Source records
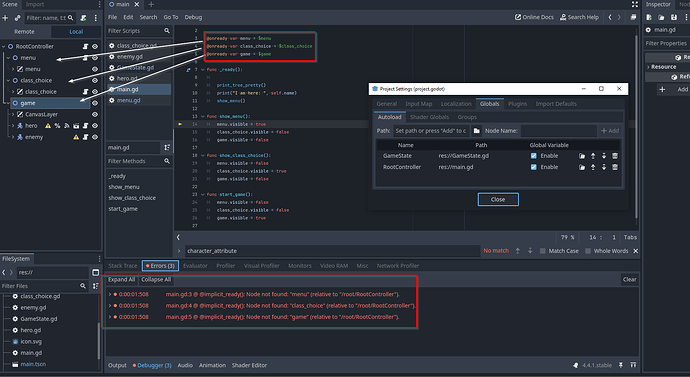Expand the first error entry for main.gd:3
The width and height of the screenshot is (690, 377).
110,294
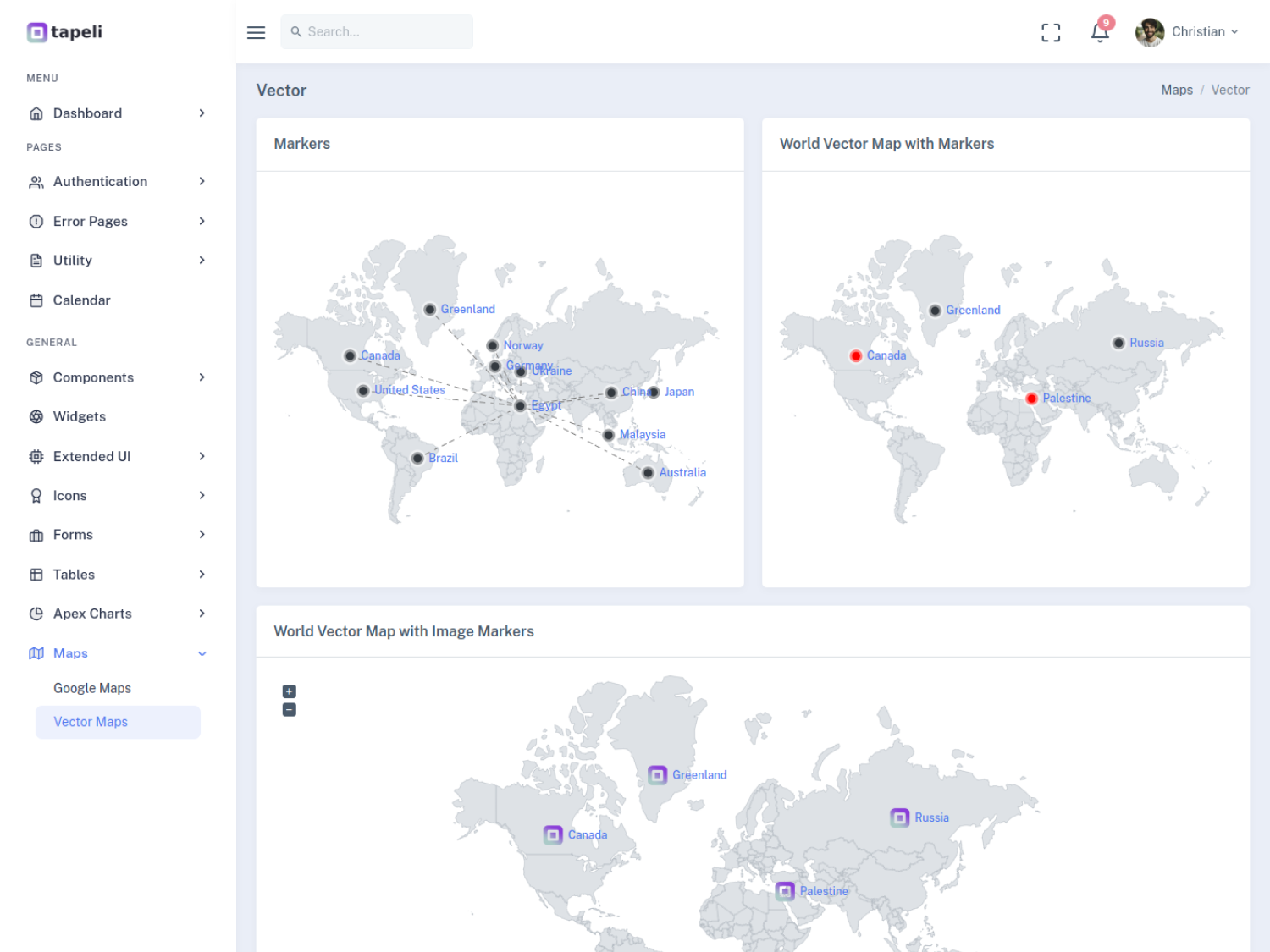Viewport: 1270px width, 952px height.
Task: Click the hamburger menu toggle icon
Action: tap(256, 32)
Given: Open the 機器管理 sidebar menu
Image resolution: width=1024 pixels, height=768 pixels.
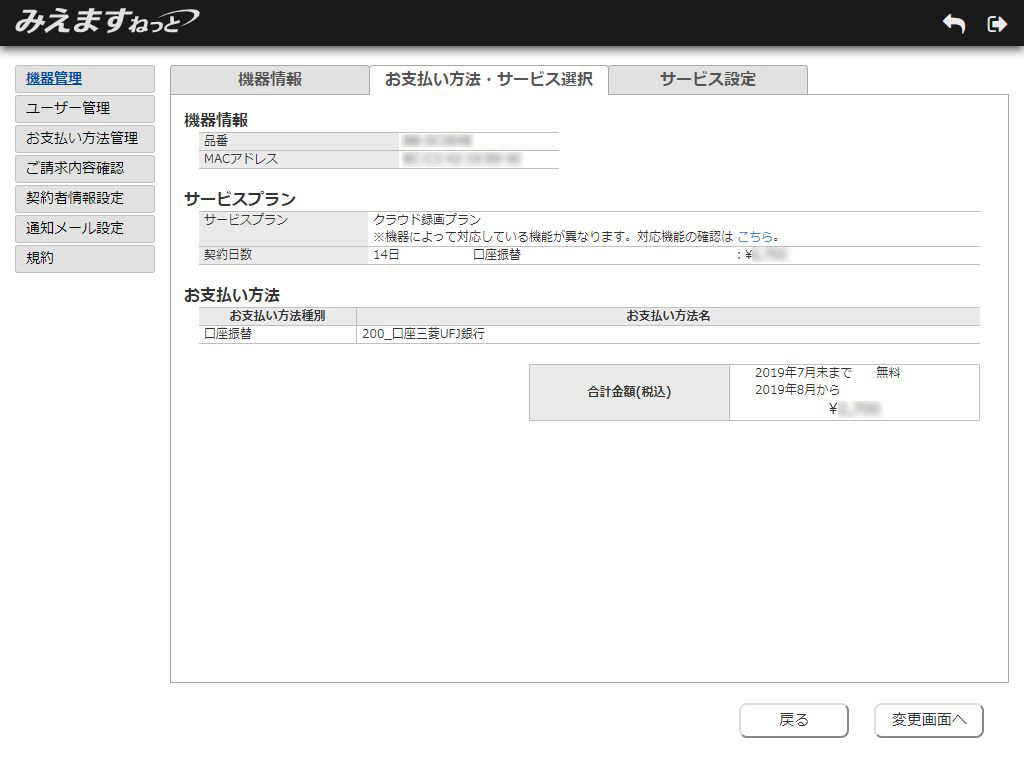Looking at the screenshot, I should (84, 79).
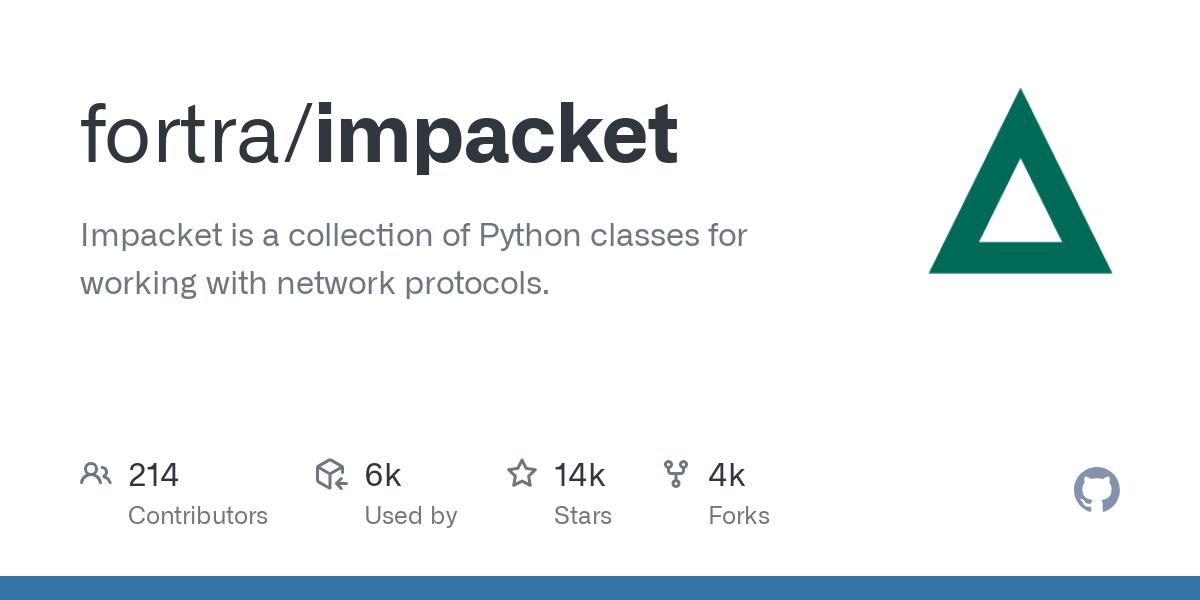
Task: Open the GitHub octocat logo
Action: [1096, 490]
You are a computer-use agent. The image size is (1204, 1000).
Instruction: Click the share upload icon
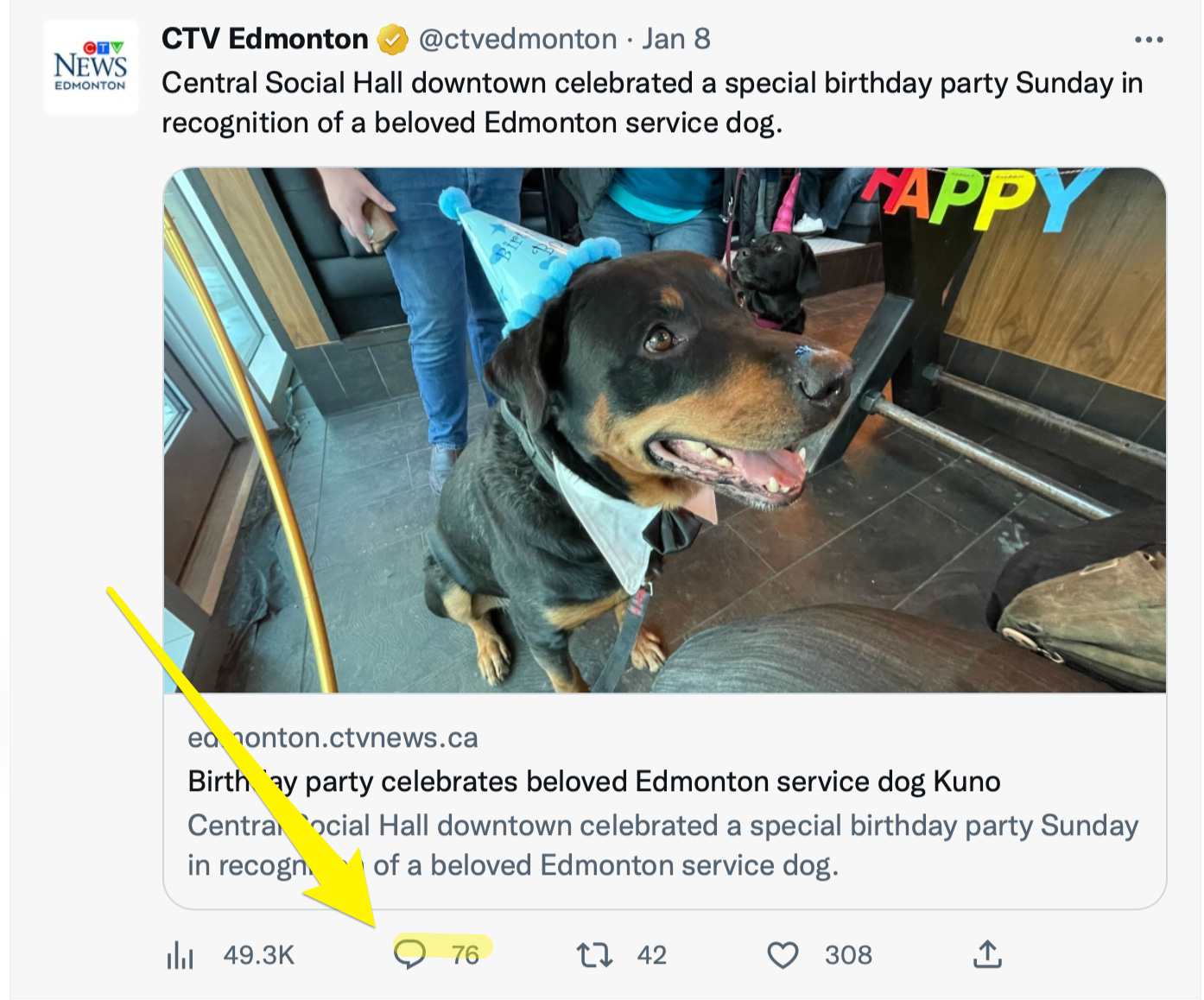[x=987, y=954]
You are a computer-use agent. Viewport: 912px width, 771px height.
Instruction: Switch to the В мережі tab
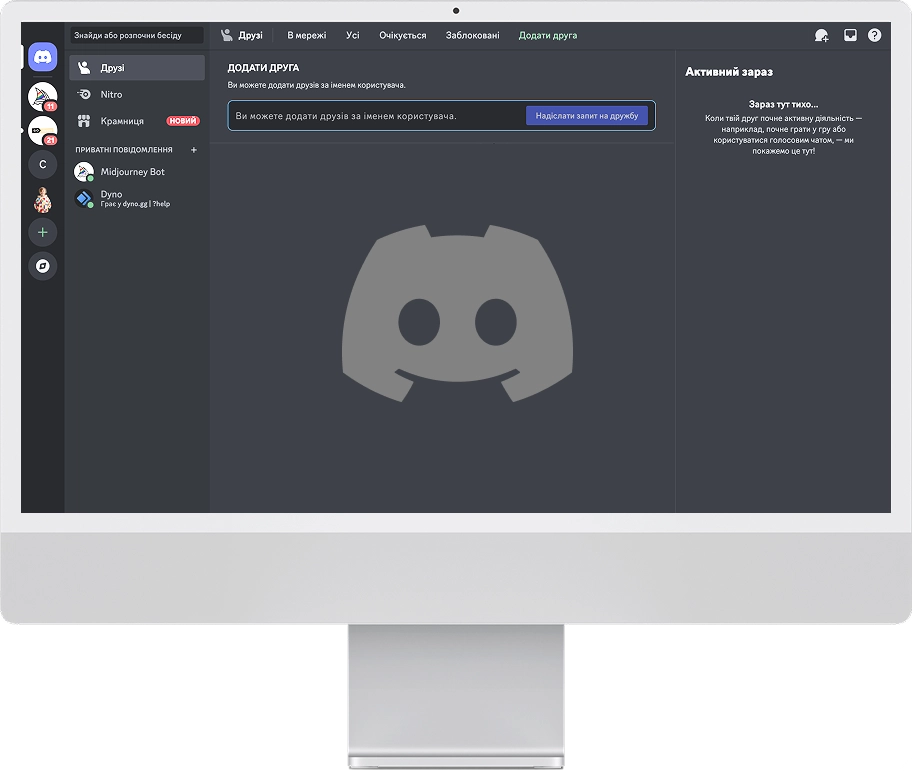click(307, 35)
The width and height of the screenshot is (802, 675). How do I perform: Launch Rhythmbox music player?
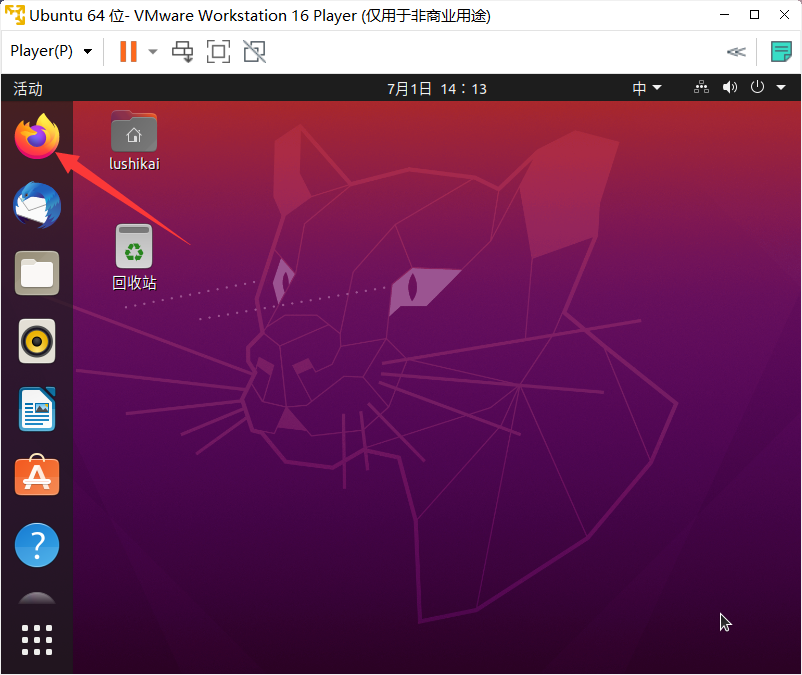click(37, 342)
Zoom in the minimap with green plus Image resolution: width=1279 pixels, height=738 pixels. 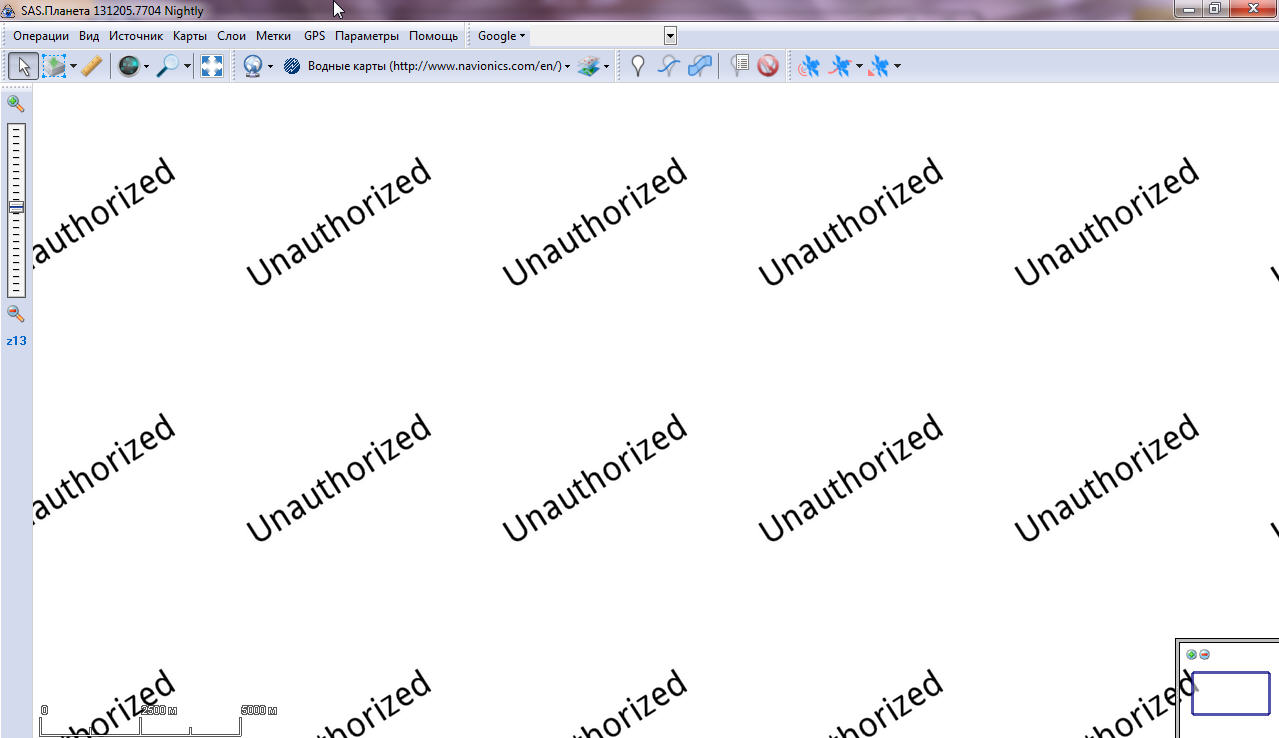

Requirement: For every line above with the word "computer" in it, make a copy.

Solution to the problem:
You are a computer-use agent. The image size is (1204, 1000).
You are a computer-use agent. Viewport: 912px width, 771px height.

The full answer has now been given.